Roma, plusvalenze senza svendere: da N'Dicka a Koné, niente sconti sul mercato
La strategia di mercato della Roma: plusvalenze senza svendere i gioielli
La Roma affronta un mese decisivo per sistemare i bilanci e rispettare i parametri del Financial Fair Play imposti dalla UEFA. La linea societaria stabilita a Trigoria è chiara: cedere per generare plusvalenze, ma senza svendere i propri talenti. I nomi caldi sul mercato sono quelli di Koné, valutato non meno di 50 milioni di euro, e N’Dicka, sacrificabile di fronte a un'offerta da 40 milioni. Anche l'argentino Matias Soulé, nel mirino di club di Premier League, non partirà per meno di 40 milioni.
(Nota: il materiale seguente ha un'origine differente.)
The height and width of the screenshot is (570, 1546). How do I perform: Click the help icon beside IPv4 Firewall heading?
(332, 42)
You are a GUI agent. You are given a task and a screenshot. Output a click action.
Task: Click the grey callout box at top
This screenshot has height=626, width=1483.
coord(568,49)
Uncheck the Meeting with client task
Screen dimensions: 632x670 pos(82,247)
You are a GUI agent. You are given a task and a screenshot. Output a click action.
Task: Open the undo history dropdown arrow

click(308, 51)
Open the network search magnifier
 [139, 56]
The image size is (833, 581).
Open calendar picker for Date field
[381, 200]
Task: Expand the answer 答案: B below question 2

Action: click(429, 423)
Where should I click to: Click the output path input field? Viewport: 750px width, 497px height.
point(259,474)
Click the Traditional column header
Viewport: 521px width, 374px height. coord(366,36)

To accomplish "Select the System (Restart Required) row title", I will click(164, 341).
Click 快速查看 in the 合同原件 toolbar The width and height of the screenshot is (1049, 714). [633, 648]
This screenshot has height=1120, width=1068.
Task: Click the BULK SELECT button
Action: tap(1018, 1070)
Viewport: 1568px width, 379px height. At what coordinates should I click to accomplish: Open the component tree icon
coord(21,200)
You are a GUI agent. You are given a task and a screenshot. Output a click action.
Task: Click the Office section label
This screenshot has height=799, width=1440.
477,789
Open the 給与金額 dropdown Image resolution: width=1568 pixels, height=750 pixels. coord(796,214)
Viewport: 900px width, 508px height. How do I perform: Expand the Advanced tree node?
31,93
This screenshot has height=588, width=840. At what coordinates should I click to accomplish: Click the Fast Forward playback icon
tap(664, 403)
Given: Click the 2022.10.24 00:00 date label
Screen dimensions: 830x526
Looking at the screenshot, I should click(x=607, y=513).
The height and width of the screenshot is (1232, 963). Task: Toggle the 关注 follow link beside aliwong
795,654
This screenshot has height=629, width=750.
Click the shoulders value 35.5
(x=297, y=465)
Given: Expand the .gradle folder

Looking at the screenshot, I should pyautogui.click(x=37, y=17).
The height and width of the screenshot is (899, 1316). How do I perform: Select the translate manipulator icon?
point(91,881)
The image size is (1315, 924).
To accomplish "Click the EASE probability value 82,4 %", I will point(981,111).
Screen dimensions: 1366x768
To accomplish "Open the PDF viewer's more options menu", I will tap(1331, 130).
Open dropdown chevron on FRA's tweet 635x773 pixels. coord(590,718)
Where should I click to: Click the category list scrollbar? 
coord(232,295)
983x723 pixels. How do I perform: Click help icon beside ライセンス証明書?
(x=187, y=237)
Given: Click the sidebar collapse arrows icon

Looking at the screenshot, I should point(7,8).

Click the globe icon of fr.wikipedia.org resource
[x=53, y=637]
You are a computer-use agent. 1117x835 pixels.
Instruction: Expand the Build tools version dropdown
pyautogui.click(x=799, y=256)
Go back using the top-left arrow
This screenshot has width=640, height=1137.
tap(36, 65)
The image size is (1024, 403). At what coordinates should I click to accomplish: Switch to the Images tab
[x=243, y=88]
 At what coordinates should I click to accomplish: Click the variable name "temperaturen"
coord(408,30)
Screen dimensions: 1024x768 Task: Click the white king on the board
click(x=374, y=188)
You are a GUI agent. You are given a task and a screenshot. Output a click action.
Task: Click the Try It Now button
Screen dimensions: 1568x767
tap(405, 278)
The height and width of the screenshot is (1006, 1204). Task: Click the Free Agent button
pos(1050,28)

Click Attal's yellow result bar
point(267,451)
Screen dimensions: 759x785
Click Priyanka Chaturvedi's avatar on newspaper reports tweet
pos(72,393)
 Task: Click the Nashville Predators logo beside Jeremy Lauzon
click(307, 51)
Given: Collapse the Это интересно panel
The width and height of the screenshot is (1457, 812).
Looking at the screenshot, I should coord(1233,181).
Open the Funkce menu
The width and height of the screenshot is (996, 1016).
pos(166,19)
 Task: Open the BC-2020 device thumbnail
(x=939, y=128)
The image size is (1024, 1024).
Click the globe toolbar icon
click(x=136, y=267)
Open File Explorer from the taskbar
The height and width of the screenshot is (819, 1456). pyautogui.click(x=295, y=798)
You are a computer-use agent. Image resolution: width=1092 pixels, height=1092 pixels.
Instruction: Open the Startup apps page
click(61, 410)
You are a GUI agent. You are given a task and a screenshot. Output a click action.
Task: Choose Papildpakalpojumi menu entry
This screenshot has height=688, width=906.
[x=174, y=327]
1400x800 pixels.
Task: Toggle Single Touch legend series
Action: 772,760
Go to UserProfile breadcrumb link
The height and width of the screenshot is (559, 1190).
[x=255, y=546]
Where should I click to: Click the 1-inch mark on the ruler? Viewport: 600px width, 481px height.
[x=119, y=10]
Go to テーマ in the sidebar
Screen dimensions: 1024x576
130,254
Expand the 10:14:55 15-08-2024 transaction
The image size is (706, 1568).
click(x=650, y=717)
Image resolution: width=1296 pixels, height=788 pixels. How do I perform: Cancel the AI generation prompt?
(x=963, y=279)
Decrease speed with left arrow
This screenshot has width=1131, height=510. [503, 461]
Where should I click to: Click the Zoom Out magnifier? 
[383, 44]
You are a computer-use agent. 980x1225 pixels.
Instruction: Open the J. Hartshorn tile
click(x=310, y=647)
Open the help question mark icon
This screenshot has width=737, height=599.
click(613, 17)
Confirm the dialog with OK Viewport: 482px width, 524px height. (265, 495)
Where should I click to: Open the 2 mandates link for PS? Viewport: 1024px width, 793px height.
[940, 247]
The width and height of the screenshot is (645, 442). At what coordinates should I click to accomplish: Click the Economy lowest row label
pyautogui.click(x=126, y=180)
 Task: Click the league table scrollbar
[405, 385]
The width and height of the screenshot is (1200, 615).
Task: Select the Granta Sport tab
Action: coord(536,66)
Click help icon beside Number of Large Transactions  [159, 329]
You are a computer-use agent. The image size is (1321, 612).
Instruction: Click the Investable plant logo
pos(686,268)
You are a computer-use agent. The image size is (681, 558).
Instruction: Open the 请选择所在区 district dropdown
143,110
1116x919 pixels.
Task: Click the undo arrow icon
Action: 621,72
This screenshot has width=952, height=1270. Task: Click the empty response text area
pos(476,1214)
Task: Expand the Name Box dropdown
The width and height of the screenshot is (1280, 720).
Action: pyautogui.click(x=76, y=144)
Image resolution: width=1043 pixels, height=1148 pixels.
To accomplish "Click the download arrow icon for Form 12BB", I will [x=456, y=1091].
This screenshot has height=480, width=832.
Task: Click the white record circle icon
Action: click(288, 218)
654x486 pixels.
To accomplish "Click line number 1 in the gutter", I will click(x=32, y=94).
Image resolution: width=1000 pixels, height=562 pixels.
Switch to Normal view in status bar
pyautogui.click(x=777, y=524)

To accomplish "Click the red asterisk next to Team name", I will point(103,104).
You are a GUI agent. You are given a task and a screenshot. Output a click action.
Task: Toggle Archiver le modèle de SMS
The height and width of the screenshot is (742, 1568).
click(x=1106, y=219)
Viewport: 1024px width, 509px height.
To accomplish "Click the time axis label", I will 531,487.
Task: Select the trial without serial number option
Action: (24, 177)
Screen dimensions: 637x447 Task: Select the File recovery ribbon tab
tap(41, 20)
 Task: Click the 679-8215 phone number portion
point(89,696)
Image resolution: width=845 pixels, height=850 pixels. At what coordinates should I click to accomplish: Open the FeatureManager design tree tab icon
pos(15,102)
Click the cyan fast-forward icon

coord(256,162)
Parallelamente alle trattative per i big, la dirigenza giallorossa lavora su diverse cessioni minori per fare cassa. Tra le operazioni principali figurano il passaggio di Dahl al Benfica per 10 milioni di euro, la possibile cessione di Baldanzi per circa 9 milioni e l'addio di Villar, ceduto all'Elche per 900 mila euro. L'obiettivo finale è garantire la sostenibilità finanziaria del club offrendo al contempo a Gasperini una rosa funzionale per la nuova stagione.